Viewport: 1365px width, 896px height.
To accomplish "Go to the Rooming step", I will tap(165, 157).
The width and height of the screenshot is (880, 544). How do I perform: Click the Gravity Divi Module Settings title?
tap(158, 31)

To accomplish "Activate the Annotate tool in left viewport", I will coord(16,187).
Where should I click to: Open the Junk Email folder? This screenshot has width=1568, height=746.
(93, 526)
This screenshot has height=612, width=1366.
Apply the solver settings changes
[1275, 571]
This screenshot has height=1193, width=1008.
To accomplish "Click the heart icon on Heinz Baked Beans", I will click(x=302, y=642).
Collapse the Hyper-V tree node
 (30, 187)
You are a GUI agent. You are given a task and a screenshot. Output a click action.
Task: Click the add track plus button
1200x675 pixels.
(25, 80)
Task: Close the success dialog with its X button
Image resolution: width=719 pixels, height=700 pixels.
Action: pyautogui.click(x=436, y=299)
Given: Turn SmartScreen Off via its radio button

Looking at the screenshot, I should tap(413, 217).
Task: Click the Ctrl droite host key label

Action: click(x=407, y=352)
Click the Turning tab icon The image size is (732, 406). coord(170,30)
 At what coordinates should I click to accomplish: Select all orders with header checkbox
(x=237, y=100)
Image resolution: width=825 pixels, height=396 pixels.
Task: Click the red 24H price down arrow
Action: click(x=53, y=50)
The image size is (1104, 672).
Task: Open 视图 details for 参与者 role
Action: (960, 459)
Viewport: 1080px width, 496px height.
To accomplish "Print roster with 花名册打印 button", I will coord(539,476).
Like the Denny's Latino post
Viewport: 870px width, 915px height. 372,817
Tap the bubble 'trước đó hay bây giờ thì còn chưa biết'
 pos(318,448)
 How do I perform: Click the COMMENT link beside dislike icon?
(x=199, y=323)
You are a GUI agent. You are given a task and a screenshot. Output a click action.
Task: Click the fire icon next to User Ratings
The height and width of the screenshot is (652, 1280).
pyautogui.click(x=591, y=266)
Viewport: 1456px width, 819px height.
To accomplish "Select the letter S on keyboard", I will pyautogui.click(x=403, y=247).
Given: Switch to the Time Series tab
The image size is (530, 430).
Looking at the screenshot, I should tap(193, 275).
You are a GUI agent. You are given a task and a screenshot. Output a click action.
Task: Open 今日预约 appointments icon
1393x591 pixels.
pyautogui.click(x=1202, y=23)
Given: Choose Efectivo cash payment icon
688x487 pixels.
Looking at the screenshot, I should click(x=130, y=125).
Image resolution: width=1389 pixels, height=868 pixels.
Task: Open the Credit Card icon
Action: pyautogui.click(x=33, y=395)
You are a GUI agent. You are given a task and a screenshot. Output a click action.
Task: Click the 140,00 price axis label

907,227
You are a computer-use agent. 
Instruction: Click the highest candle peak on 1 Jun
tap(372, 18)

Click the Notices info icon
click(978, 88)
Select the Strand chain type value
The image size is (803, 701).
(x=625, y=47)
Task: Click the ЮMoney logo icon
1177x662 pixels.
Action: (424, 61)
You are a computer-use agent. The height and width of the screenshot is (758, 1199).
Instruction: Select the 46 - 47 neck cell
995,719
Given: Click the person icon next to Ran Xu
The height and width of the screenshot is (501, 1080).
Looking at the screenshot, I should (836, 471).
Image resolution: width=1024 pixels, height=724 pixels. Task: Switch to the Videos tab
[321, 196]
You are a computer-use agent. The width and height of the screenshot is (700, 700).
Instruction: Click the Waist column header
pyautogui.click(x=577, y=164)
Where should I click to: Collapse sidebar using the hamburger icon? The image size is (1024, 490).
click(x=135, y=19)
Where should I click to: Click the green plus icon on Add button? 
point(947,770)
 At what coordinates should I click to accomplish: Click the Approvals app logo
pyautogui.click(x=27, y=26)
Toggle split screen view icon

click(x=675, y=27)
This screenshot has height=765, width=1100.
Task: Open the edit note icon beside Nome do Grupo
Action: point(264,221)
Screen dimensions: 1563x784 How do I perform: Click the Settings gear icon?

■ TASK DETAILS ■
Above are some lines. Repeat exactly, and only, those from the line that has "The image size is (530, 430)." through the line that has "Given: Choose Efectivo cash payment icon".

■ SOLUTION ■
The image size is (530, 430).
Looking at the screenshot, I should tap(193, 275).
You are a GUI agent. You are given a task and a screenshot. Output a click action.
Task: Open 今日预约 appointments icon
1393x591 pixels.
pyautogui.click(x=1202, y=23)
Given: Choose Efectivo cash payment icon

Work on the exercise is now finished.